Thanks to a combination of selective memory, old movies and
television shows, and iconic musical memories, we tend to think of the 1950s as
a simpler, safer time that went by too quickly.
That’s as true for those of us who actually lived through the decade as
it is for those of us who simply wish we had.
Somehow, however, I doubt that Hackberry Holland’s grandson, Aaron
Holland Broussard, would agree.
Aaron, the latest addition to James Lee Burke’s Hackberry
Holland family tree series (and the main character and narrator of The Jealous Kind), sees the decade differently
from the vantage of his Houston neighborhood.
And all the trouble starts relatively
innocently fifty miles from home in the parking lot of a drive-in seafood
restaurant near the Galveston beach one night when Aaron, never bashful about
speaking out, intervenes in an argument between an older boy and a teenage girl
he had never seen up close before that very moment.

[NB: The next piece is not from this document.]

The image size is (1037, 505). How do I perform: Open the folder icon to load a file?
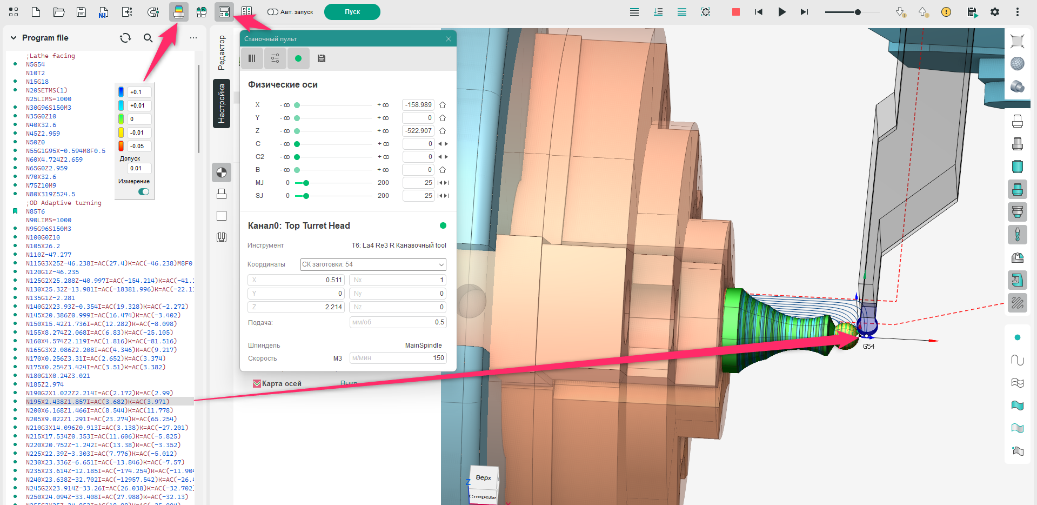59,12
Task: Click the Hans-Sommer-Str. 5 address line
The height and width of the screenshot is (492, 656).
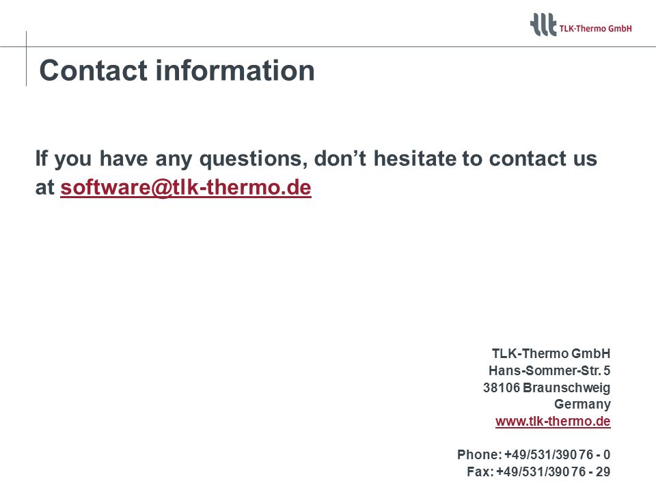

As he probably secretly hoped he would, Aaron ends up with
the girl, but he also ends up with something else that night: a vicious enemy
with connections that can make him wish he had never gotten out of his car that
night – Valerie or no Valerie. Now Aaron
is the target of every gangbanger on the streets any time he even approaches
Valerie’s neighborhood, and it seems as if she and his best friend Saber are
all that even remotely stand between him and the beating of his life.
But then there is
a whole lot of Holland blood in this Broussard boy.
James Lee Burke |
When he and Saber decide to carry the fight to those
threatening them, they trigger a battle that will suck in even the powerful
fathers of their young enemies, men at the heart of the criminal boomtowns that
Houston and Galveston are fast becoming.
Aaron Broussard is about to learn things about himself and everyone he
loves best that no boy should ever have to learn at his age. He will have to find the courage to live with
the type of constant fear that often cripples grown men. Aaron calls fear like that “a pebble that
never leaves your shoe,” but it turn out to be much, much more than that.
The Jealous Kind vividly
captures a moment in Houston/Galveston history during which both cities were up
for grabs if you were man enough to take them.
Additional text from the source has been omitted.